## Task prompt
Starting at the line that contains "You are a computer-use", write out each line exactly through the last one in the material below, and nothing more; omit all pictures.

## Available records

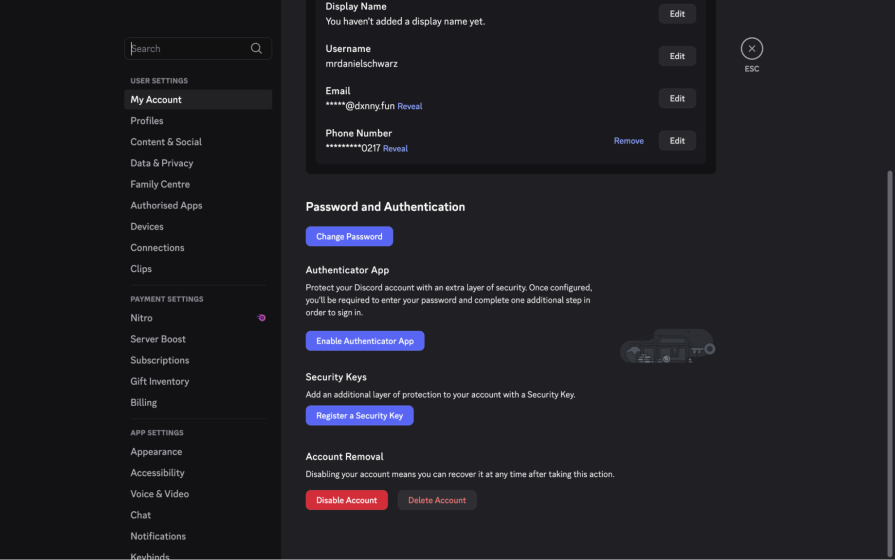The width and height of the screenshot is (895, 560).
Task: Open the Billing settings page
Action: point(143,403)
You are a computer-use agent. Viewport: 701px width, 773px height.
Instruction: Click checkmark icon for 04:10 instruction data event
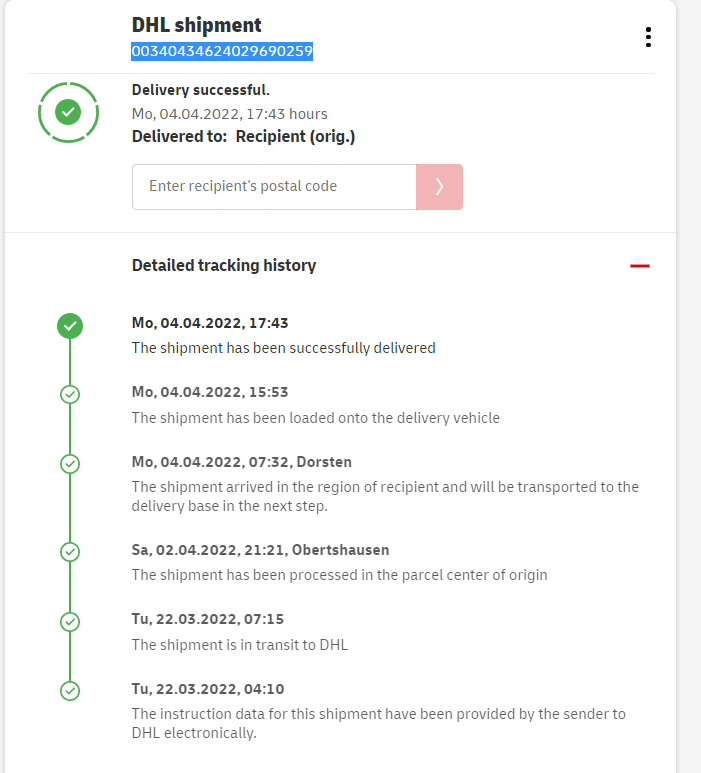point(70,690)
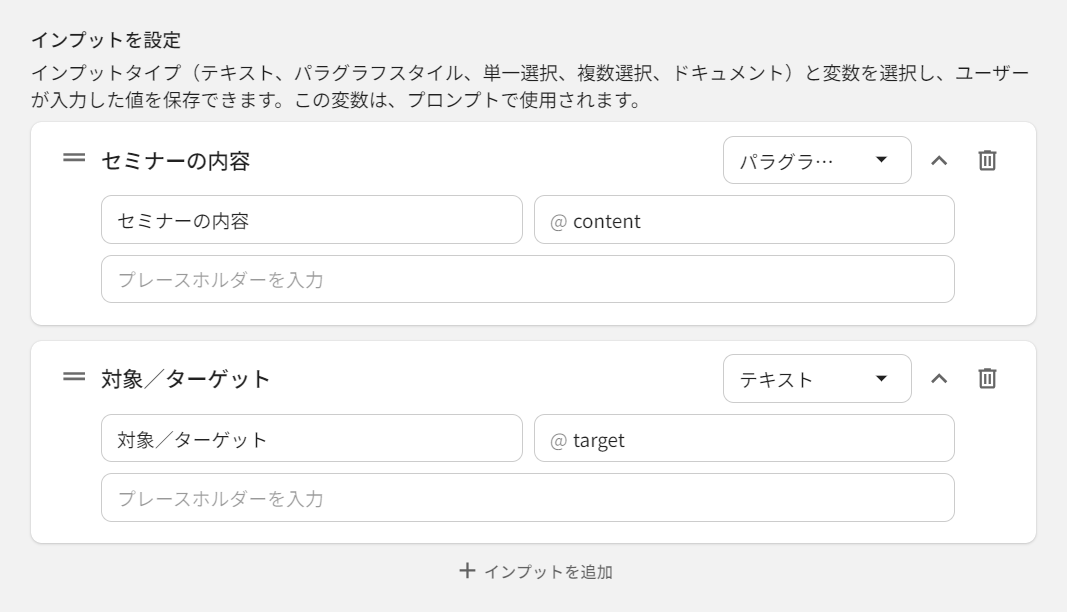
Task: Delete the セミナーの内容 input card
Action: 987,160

## Reply to the exercise
You are a computer-use agent. Viewport: 701px width, 773px height.
Instruction: Click checkmark icon for 04:10 instruction data event
point(70,690)
Task: Delete the セミナーの内容 input card
Action: 987,160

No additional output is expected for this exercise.